Start of SOURCE RECORDS
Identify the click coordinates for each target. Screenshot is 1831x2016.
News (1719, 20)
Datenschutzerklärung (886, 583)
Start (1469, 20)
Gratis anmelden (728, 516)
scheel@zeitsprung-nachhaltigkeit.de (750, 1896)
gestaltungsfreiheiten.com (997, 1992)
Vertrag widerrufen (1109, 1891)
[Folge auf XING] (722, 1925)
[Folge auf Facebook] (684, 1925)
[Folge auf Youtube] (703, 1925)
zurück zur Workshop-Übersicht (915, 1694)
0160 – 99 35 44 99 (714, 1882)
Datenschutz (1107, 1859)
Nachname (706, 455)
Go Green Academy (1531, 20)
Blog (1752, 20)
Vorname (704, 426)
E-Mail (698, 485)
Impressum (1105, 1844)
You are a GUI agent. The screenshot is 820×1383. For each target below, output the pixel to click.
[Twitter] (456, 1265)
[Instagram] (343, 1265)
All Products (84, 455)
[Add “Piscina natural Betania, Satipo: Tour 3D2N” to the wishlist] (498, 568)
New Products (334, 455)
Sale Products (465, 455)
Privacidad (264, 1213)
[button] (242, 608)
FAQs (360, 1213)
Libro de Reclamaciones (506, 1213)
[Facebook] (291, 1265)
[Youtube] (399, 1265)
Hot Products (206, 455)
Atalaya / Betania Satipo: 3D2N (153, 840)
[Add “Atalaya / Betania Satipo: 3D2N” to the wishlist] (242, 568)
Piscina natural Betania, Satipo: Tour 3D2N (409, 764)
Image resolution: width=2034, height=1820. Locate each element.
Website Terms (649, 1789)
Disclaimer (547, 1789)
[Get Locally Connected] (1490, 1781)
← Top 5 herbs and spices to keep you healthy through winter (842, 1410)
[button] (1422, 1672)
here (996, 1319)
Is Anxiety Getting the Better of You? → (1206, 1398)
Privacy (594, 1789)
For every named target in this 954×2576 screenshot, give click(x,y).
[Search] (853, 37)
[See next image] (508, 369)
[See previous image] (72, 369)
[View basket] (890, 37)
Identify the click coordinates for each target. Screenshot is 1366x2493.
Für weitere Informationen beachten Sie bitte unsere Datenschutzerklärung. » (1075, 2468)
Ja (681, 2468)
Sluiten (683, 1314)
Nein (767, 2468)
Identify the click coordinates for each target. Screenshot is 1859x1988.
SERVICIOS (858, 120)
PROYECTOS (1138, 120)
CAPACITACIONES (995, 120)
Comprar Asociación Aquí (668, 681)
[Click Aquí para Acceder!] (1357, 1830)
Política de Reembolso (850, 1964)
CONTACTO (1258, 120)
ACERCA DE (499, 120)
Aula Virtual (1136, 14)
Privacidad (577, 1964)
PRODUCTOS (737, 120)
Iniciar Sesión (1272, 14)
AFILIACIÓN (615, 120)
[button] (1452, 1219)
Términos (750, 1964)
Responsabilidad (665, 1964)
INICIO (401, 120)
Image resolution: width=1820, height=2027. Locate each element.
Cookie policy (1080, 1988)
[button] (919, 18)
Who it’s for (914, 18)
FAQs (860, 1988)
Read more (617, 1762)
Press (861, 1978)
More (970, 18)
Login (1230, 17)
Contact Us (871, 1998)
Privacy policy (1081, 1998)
End of SOURCE RECORDS
**ACTIVITY**
What lines above contain the word "coordinates"? Return each such line.

**ANSWER**
Identify the click coordinates for each target. Screenshot is 1831x2016.
Identify the click coordinates for each target. Screenshot is 1366x2493.
Identify the click coordinates for each target. Screenshot is 1859x1988.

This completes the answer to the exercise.